Brander reklamiert, er habe durch die Honorarreform und den Gesundheitsfonds hohe Verluste hinnehmen müssen. Nach eigenen Angaben erzielt er mit der Betreuung von rund 800 Patienten in seiner Landarztpraxis einen Umsatz von 6000 Euro monatlich. Das reiche lediglich, um die Praxiskosten zu refinanzieren, sagt Brander der "Ärzte Zeitung". Verdient habe er selber "praktisch nichts". Vor allem wendet er sich dagegen, dass durch den Gesundheitsfonds Geld in andere Regionen abfließt, das für die Versorgung im Südwesten nicht mehr zur Verfügung steht.

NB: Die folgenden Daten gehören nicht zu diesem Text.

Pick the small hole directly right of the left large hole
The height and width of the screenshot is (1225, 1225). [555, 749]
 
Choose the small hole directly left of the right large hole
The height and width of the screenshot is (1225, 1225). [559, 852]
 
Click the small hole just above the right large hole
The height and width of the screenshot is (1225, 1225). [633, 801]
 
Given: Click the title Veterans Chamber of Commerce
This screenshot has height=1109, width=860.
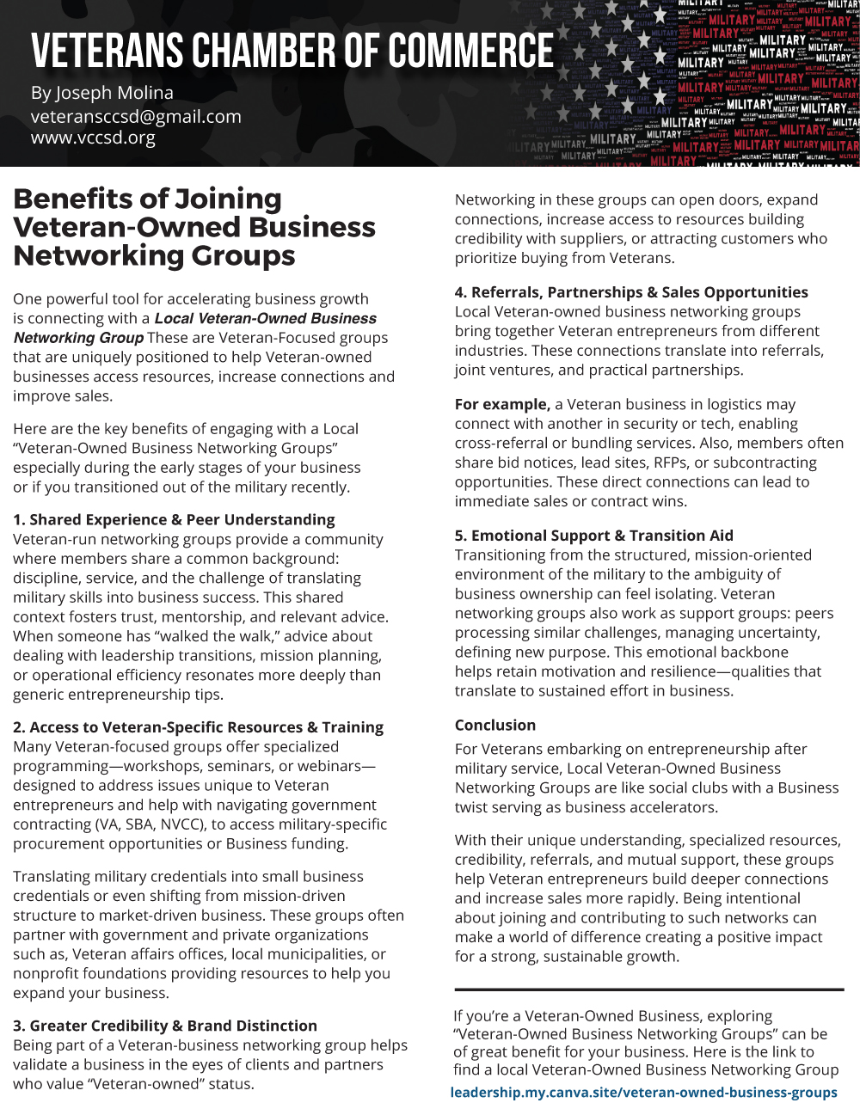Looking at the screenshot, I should tap(292, 52).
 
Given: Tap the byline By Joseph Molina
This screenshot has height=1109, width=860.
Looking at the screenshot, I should tap(102, 93).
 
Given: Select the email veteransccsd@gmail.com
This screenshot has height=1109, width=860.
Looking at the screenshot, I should tap(136, 117).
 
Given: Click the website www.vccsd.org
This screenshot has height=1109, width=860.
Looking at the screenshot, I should tap(93, 138).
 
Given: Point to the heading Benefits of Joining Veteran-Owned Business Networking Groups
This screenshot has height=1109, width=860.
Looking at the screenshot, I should tap(194, 227).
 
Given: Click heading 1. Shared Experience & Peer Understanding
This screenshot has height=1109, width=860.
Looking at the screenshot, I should tap(174, 519).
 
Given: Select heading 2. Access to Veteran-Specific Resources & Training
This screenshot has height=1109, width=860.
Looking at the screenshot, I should tap(198, 727).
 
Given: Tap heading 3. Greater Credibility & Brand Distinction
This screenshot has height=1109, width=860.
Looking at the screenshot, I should tap(165, 1026).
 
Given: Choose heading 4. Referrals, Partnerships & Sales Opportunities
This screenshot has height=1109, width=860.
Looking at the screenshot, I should tap(631, 292).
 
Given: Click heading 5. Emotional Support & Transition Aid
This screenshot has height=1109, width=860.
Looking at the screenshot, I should tap(593, 536).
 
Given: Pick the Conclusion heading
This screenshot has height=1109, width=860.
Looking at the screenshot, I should tap(495, 725).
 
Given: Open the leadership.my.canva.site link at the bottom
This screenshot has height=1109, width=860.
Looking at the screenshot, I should tap(643, 1092).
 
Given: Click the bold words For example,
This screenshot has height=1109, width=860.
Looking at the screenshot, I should tap(502, 404).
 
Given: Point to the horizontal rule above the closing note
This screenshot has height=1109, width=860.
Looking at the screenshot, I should tap(649, 990).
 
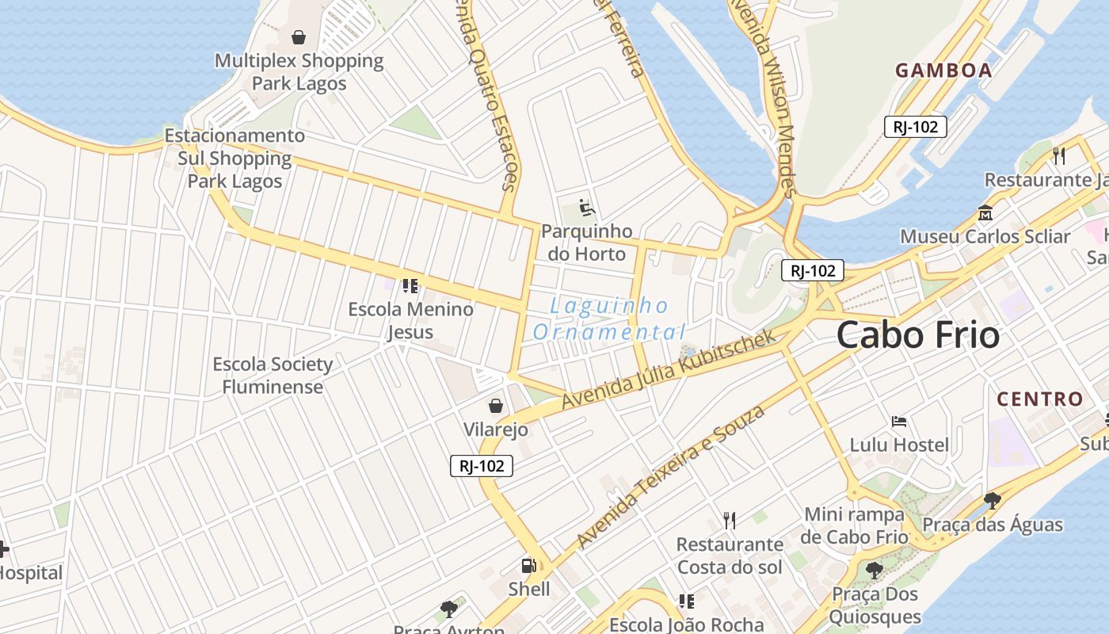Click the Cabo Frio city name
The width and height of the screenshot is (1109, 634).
[917, 335]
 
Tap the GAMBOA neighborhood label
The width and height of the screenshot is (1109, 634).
[943, 71]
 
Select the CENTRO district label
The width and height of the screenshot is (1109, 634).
[1039, 399]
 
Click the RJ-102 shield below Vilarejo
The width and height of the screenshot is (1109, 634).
[482, 466]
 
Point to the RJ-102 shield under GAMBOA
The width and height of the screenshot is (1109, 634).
[915, 127]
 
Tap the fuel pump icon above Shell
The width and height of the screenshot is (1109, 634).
[528, 566]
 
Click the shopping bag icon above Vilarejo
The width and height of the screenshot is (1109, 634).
[496, 406]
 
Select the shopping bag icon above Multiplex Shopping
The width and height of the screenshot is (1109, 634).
[299, 36]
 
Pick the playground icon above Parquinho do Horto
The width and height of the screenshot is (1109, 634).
[586, 208]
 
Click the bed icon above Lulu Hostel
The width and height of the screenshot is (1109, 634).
[898, 421]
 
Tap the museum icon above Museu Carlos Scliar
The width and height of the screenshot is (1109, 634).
[985, 212]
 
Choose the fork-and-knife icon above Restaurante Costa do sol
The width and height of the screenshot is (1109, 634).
[730, 520]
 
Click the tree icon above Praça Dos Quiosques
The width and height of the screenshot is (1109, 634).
[874, 570]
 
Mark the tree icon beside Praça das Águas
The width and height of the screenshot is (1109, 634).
[992, 500]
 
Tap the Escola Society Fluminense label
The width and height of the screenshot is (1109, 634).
[272, 376]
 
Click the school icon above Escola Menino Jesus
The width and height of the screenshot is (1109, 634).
[410, 285]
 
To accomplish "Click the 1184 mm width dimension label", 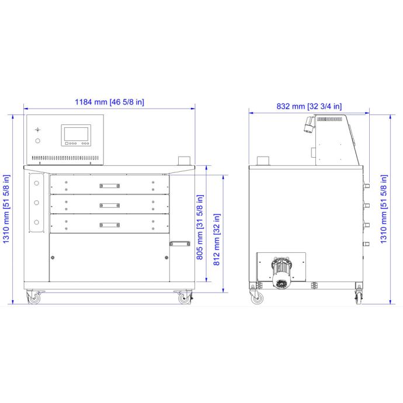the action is coord(109,102).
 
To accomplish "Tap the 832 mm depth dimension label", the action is coord(309,106).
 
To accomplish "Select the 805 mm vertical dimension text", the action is coord(200,227).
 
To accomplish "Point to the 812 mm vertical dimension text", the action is coord(217,239).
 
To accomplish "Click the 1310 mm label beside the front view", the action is coord(6,209).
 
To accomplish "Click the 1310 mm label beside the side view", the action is coord(383,209).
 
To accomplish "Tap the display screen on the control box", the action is coord(76,134).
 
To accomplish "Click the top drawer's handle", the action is coord(109,186).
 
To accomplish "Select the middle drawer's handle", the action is coord(109,206).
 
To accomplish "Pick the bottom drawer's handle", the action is coord(109,225).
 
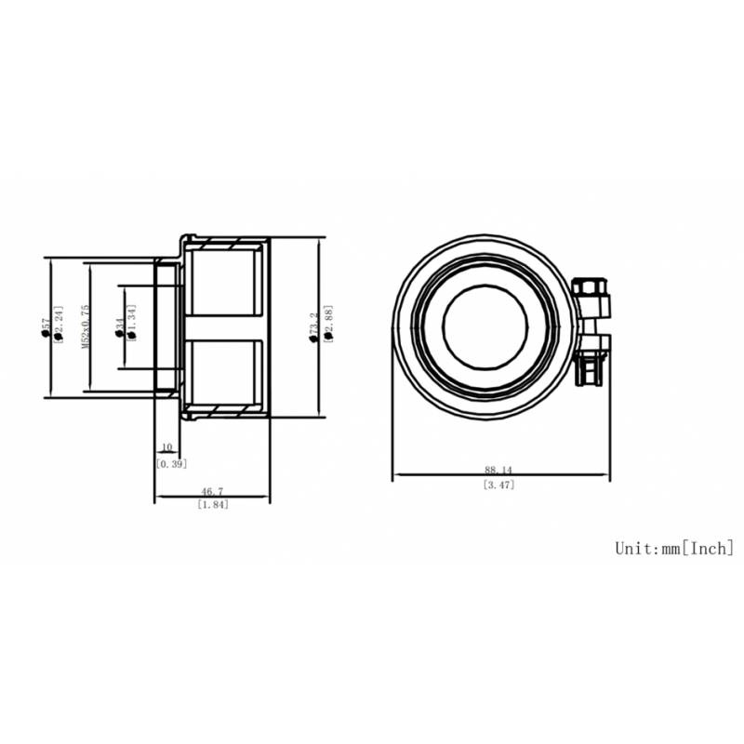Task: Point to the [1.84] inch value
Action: (x=213, y=504)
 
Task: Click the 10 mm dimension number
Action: (x=166, y=448)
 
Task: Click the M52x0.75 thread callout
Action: (x=85, y=326)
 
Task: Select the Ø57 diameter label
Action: (x=46, y=327)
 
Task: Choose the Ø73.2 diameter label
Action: (x=314, y=327)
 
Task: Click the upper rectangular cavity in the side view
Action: (x=226, y=282)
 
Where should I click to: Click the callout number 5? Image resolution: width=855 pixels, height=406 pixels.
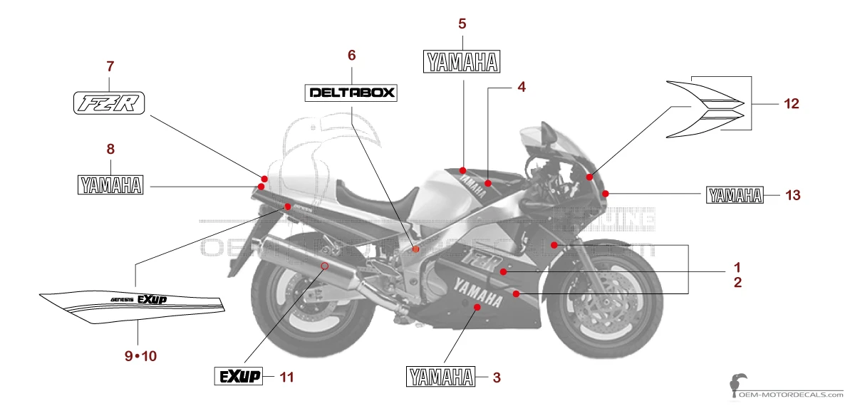pos(462,24)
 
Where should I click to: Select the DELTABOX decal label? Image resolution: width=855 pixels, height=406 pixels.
pos(351,93)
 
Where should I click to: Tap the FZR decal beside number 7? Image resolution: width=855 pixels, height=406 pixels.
pos(110,103)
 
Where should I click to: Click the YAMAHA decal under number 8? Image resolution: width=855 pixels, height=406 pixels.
pos(110,185)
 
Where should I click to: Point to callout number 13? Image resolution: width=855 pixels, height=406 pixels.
pos(793,194)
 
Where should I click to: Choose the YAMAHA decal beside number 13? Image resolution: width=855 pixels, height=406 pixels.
pos(735,195)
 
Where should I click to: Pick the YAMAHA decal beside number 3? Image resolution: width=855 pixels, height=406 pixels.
pos(440,376)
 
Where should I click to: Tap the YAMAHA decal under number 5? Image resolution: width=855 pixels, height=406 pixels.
pos(462,61)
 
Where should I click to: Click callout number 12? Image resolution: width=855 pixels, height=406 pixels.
pos(791,104)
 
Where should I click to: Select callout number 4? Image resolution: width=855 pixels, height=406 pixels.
pos(522,88)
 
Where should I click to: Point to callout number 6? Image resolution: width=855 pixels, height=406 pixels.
pos(351,55)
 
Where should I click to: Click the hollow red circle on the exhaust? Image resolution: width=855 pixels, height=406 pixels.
pos(324,266)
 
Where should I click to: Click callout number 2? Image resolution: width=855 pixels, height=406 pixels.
pos(738,283)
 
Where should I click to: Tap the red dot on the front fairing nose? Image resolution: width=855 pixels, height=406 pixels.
pos(605,193)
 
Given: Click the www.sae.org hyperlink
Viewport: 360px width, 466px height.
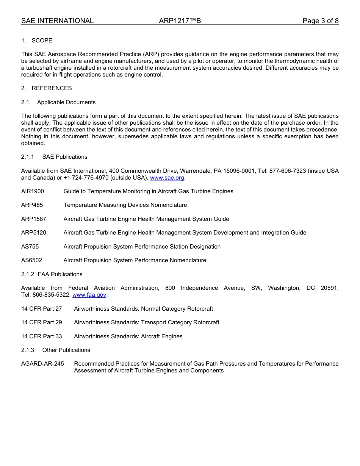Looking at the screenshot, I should pos(167,178).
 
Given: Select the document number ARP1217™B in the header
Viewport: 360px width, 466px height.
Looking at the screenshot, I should pos(180,21).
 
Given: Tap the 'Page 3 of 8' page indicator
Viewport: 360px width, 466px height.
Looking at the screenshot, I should pos(320,21).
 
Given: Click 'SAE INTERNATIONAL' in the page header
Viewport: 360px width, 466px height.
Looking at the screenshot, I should pos(57,21).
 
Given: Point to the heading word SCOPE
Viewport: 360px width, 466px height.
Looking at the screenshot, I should pos(42,41).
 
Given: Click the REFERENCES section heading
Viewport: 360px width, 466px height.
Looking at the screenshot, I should pos(52,88).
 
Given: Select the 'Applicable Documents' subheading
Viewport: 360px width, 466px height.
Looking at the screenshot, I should pos(66,102).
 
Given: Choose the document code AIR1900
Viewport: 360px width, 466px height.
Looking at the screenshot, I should pos(33,191).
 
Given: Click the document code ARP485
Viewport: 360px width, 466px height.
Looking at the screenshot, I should pos(32,205).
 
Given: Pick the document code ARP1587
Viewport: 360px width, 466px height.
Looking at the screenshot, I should pos(34,219).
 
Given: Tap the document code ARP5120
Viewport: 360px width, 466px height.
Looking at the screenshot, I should pos(34,233).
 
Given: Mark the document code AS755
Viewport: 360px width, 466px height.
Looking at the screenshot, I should pos(30,247).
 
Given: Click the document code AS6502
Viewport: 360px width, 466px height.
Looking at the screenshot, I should pos(31,260).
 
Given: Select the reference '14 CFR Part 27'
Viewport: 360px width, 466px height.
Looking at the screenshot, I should pos(41,309).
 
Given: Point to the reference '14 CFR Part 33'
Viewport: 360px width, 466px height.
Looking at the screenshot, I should pos(41,336).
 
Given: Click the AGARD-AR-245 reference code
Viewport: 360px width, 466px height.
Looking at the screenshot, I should pos(42,364).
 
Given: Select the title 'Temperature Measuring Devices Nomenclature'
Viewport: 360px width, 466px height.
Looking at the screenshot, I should pos(125,205).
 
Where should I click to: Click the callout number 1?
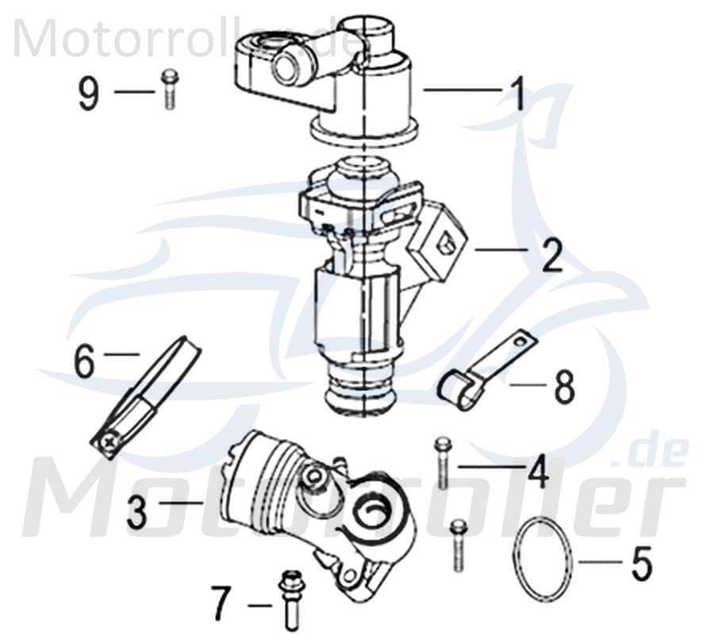[x=517, y=94]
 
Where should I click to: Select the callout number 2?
[x=551, y=255]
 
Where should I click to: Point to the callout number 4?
[x=538, y=471]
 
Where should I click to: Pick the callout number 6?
[x=85, y=362]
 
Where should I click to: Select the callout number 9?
[x=88, y=94]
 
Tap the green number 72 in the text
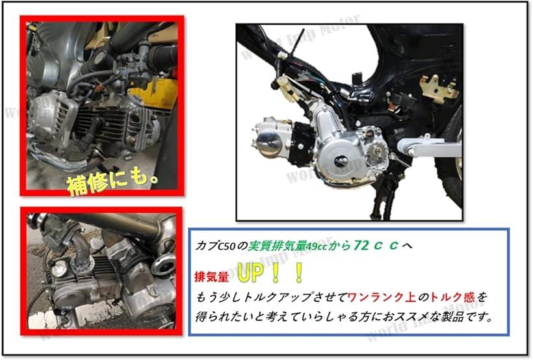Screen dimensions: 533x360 coord(362,245)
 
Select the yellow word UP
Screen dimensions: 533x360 coord(250,274)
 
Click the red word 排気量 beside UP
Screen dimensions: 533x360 coord(211,277)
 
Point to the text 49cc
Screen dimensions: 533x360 coord(316,246)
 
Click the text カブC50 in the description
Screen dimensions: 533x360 coord(216,246)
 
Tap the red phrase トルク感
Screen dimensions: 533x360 coord(452,298)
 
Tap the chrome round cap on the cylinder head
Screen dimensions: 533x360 coord(268,143)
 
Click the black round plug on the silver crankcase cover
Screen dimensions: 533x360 coord(340,161)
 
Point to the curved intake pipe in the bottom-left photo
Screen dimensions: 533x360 coord(81,248)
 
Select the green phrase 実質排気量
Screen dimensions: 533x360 coord(277,246)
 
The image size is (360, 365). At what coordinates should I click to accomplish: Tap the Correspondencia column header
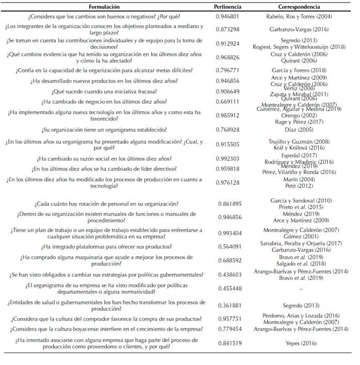299,7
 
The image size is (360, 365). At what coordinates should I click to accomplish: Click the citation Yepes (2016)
299,343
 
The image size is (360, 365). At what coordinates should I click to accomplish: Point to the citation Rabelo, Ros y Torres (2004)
299,17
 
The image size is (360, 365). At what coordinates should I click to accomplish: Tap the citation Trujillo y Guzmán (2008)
299,141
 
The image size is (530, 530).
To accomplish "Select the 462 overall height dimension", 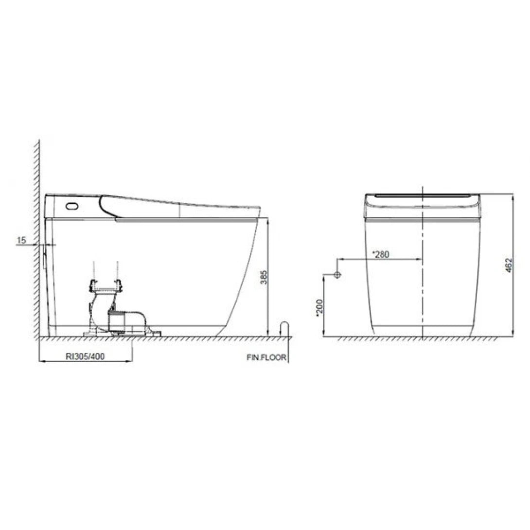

Bei der Beschwerde, die der 1. Senat des Bundesverfassungsgerichts angenommen hat, handelt es sich um eine sogenannte Rechtssatz-Verfassungsbeschwerde, mit der sich der Arzt unmittelbar gegen das Gesetz wendet. In der Klagebegründung, die durch die Kanzlei Juravendis in München erarbeitet wurde, gibt Brander unter anderem an, in seiner Berufsfreiheit eingeschränkt zu werden, da der Gesetzgeber "berufsregelnd in unsere ärztliche Tätigkeit eingreift".

Unterstützt wird der HNO-Arzt bei seiner Klage vom Mediverbund in Stuttgart. Medi-Chef Dr. Werner Baumgärtner sagte, der Kollege habe recht und beklage "Dinge, die einfach geändert werden müssen". Wann der 1. Senat zu einem Beschluss in der Sache kommt, ist nicht absehbar.